● INPUT
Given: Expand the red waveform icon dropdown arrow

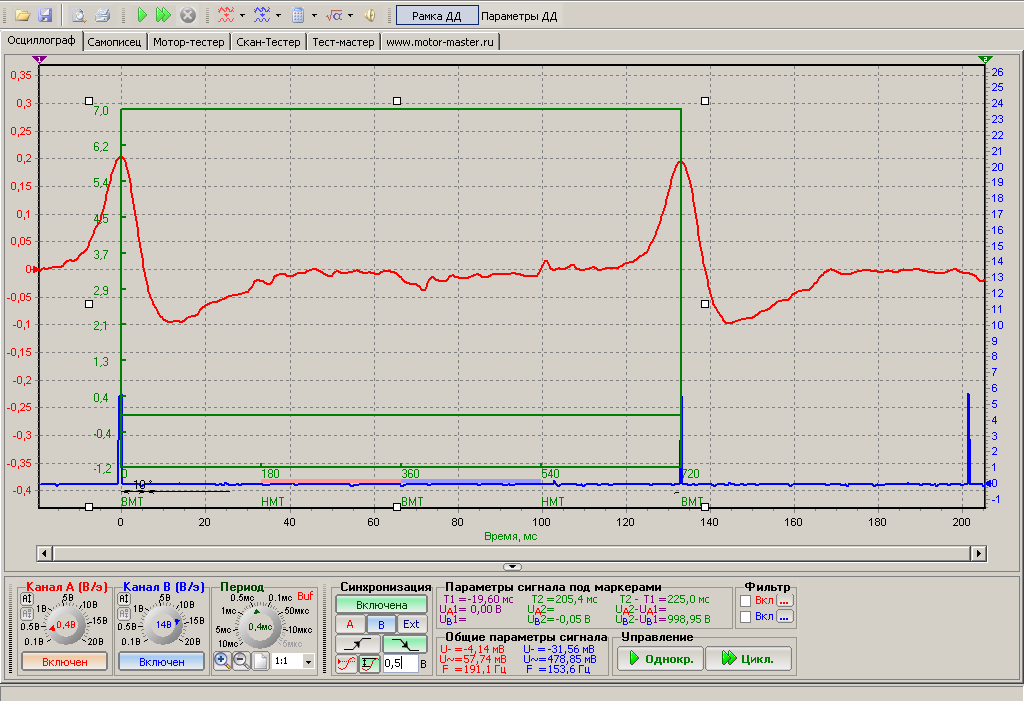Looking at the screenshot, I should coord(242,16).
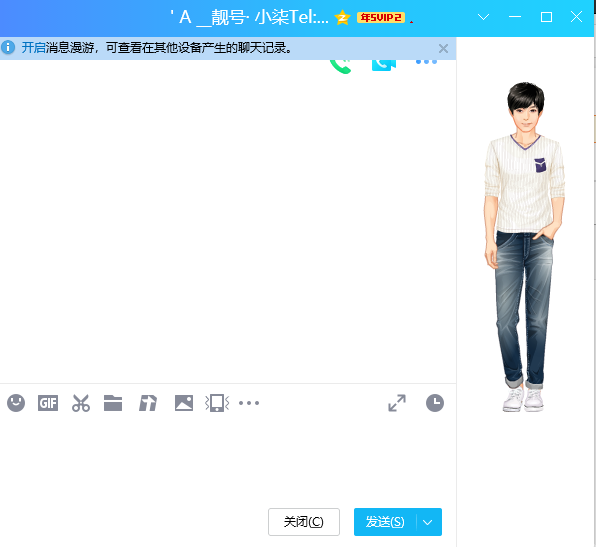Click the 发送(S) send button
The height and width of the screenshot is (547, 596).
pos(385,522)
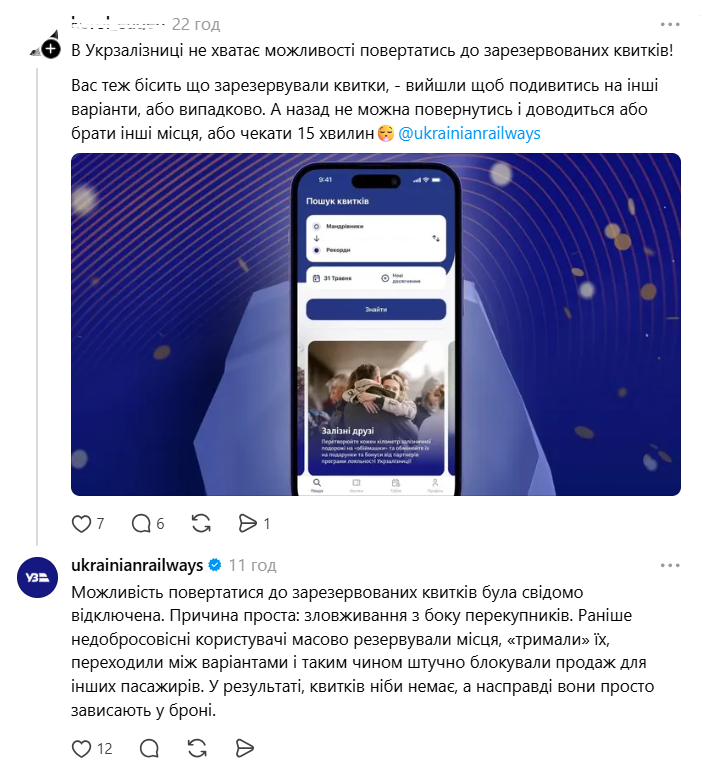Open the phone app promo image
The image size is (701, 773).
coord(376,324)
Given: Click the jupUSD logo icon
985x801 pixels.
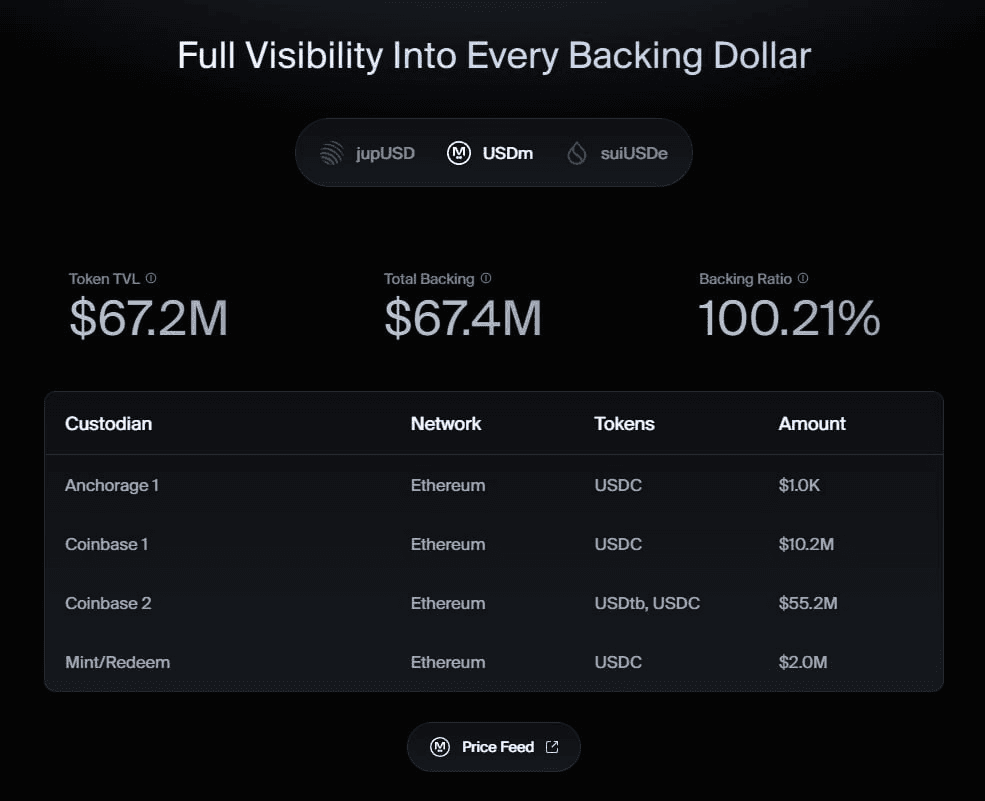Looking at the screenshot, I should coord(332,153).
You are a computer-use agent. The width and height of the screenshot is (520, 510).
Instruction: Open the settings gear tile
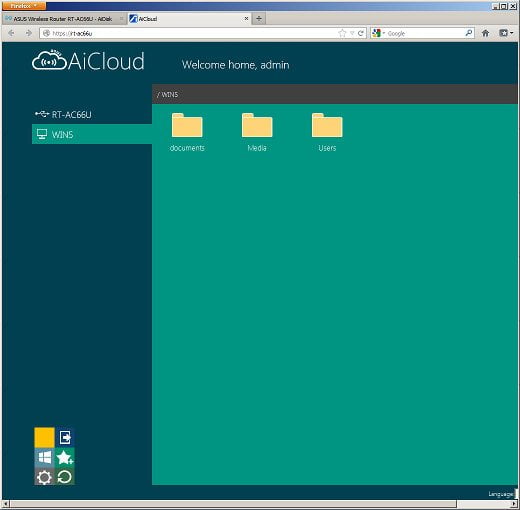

● BRIEF
Copy out every line of the items above exactly as they appear, leaving out the pictures.

● TASK RESULT
Given: Expand the red waveform icon dropdown arrow

Looking at the screenshot, I should coord(242,16).
Click the 发送(S) send button
The height and width of the screenshot is (547, 596).
pos(385,522)
Open the phone app promo image
The image size is (701, 773).
coord(376,324)
Given: Click the jupUSD logo icon
985x801 pixels.
Looking at the screenshot, I should coord(332,153).
You are a computer-use agent. The width and height of the screenshot is (520, 510).
Instruction: Open the settings gear tile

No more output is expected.